Ollama Just Became an OpenClaw Provider

Five days ago, local AI stopped being a hobbyist thing. You probably missed it.

Ollama 0.18 shipped with native OpenClaw integration. Not a hack. Not a custom baseUrl workaround. A real auth provider that slots into OpenClaw's onboarding flow next to Anthropic and OpenAI.

What changed: local models now get the same orchestration that made Claude Code useful. Tool calling. Multi-agent session spawns. Permission boundaries. Context management. No API cost. No data leaving your network.

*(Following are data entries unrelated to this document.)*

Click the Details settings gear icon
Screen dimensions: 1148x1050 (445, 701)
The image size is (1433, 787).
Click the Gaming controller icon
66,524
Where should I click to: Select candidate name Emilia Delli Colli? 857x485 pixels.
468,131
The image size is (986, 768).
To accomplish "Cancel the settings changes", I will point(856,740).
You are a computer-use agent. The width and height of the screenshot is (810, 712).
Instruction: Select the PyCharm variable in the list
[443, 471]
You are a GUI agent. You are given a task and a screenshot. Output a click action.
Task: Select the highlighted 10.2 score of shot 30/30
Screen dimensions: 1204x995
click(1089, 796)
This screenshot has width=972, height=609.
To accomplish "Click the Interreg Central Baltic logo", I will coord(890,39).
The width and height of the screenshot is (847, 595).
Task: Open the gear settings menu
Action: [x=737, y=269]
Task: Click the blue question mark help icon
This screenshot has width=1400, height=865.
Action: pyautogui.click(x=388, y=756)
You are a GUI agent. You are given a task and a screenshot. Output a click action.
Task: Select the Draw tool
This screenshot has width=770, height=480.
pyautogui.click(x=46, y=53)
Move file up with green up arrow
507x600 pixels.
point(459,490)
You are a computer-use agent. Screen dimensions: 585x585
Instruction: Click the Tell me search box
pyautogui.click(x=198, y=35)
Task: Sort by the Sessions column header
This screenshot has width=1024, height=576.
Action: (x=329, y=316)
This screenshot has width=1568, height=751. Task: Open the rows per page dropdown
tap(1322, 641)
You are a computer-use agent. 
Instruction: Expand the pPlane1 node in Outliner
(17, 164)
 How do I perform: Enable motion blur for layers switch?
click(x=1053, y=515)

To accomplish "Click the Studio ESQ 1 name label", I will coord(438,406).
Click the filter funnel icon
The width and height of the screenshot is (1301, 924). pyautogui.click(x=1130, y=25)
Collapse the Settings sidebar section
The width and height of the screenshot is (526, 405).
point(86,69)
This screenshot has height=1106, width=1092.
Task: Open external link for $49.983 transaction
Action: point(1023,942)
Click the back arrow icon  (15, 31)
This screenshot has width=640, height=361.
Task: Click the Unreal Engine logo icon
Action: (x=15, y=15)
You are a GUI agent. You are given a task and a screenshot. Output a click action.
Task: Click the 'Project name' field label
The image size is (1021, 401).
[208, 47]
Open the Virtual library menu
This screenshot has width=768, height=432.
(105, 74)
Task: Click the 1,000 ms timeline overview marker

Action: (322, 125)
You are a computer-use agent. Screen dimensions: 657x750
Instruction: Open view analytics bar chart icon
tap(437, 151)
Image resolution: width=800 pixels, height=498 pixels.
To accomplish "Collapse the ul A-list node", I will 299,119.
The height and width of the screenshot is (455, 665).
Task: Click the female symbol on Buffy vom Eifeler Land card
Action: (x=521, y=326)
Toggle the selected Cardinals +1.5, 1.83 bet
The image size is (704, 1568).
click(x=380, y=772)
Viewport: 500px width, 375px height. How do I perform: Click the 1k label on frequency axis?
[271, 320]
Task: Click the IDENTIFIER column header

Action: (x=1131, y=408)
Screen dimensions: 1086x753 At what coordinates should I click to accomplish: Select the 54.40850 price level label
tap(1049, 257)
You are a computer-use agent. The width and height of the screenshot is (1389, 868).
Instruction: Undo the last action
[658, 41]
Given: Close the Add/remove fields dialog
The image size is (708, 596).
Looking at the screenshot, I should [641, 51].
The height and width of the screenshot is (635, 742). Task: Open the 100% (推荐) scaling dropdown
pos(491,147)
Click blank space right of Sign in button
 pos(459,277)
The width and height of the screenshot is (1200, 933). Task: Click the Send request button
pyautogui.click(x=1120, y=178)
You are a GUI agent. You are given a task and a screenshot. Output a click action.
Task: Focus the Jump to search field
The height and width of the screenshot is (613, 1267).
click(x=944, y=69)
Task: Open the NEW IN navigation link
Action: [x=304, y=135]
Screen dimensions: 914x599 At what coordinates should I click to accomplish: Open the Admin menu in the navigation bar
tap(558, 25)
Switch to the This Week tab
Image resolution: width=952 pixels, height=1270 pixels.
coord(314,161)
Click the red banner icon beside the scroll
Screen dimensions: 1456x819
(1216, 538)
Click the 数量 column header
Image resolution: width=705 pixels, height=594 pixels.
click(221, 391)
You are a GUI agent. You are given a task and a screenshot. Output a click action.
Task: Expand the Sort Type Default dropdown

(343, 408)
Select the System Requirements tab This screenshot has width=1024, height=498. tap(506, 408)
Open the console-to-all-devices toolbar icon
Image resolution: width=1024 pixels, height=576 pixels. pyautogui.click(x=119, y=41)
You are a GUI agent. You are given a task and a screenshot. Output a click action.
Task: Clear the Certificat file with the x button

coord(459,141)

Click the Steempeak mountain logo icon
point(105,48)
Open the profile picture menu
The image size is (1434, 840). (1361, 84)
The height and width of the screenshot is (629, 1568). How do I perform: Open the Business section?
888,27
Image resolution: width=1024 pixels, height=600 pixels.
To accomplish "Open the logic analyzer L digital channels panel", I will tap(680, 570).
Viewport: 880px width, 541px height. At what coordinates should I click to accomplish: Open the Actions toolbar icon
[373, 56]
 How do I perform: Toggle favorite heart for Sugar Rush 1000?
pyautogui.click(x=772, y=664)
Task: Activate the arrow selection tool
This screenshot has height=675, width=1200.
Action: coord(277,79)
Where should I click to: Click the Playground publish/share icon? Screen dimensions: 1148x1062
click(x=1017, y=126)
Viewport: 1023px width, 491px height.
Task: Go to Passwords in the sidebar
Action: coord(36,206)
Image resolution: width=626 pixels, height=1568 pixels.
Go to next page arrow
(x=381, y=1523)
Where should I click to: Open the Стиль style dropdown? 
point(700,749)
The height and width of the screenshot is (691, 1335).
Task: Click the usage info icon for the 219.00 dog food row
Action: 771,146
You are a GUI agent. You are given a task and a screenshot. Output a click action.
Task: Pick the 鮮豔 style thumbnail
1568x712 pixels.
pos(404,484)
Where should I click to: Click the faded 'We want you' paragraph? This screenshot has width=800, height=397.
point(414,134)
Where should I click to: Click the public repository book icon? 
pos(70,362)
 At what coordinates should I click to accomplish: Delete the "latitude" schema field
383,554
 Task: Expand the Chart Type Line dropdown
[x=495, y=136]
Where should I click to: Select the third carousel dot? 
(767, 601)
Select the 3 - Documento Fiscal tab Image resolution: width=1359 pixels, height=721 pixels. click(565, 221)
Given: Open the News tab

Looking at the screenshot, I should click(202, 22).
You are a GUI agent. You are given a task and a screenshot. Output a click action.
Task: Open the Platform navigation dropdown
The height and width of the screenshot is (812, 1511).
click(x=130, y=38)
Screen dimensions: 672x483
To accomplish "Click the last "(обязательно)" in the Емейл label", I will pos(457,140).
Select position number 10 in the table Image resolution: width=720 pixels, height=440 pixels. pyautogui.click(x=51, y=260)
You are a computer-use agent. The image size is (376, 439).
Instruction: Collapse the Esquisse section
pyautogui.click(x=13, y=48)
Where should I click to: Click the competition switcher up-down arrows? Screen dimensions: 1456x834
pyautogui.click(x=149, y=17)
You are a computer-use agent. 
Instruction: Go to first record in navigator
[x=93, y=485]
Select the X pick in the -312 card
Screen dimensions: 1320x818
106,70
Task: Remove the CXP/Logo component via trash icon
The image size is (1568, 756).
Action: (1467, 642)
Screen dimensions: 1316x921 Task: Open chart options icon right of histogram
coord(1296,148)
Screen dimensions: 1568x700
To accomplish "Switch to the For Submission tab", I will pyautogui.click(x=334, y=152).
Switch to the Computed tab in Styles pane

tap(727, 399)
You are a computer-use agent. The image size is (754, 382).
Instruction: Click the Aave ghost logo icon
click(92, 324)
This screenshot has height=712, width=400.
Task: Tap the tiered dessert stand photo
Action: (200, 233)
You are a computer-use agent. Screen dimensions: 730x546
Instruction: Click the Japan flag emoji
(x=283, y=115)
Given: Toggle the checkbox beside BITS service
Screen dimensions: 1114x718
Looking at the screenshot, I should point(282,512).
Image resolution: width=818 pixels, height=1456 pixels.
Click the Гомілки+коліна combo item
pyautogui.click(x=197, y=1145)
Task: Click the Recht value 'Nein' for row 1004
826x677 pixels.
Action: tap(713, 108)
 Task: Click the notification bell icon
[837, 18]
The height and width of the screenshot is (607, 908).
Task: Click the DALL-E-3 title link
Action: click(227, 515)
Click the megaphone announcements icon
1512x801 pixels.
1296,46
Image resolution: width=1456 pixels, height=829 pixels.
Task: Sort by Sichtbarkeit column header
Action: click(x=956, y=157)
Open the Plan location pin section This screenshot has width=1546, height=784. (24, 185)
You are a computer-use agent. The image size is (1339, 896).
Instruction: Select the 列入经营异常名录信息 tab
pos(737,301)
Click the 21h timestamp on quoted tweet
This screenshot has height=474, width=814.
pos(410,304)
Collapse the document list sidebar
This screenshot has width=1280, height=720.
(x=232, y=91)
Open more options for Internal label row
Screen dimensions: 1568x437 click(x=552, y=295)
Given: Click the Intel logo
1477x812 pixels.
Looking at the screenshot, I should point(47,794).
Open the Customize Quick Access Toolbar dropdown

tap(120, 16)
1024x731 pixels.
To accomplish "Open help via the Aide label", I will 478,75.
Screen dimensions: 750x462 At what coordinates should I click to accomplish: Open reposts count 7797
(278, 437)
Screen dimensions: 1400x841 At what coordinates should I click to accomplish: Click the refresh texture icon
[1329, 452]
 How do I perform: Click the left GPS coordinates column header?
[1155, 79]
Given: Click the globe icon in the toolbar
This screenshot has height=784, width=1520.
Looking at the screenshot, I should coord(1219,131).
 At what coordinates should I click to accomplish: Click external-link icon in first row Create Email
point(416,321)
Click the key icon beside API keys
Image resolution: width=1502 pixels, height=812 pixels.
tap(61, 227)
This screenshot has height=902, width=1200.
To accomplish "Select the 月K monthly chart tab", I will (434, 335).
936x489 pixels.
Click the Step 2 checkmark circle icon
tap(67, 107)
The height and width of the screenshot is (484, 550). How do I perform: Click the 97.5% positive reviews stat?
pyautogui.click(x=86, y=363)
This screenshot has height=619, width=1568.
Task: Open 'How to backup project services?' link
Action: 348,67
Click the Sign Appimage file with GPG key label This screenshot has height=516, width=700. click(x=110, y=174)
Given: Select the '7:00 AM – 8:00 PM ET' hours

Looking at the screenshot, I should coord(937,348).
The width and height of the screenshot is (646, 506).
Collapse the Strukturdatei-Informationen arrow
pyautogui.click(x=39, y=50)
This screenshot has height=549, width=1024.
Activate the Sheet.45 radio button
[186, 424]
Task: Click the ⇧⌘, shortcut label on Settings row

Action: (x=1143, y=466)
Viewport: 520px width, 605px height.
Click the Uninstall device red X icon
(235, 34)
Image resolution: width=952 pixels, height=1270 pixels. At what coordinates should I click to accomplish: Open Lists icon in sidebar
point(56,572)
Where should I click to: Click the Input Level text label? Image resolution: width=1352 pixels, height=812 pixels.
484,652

I've shipped both local model deployments and cloud orchestration at production scale. The gap between "runs on my laptop" and "runs my workflow" has always been the permission model. Ollama 0.18 closes it.

What you need

Ollama 0.18 or later (shipped Mar 14, 2026)
OpenClaw 2026.3.7+ (native Ollama provider support)
16GB+ RAM for local models (8GB works for smaller ones like glm-4.7-flash)
Optional: Ollama cloud account for hybrid local+cloud mode

bash

# Install Ollama
curl -fsSL https://ollama.com/install.sh | sh

# Check the version
ollama --version  # Should show 0.18.0+

# Install OpenClaw if you haven't
npm install -g openclaw

# Confirm Ollama shows as a provider
openclaw providers list | grep ollama

Why native beats the old `/v1` hack

Before 0.18, connecting local models to OpenClaw meant manual config edits:

json

{
  "providers": [
    {
      "id": "ollama-custom",
      "baseUrl": "http://localhost:11434/v1",
      "apiKey": "not-needed"
    }
  ]
}

This sort of worked. Tool calling broke, though. OpenClaw expected OpenAI-compatible /v1 responses, but Ollama's /v1 mode is "best effort" compatibility. It outputs raw JSON instead of structured tool_calls objects.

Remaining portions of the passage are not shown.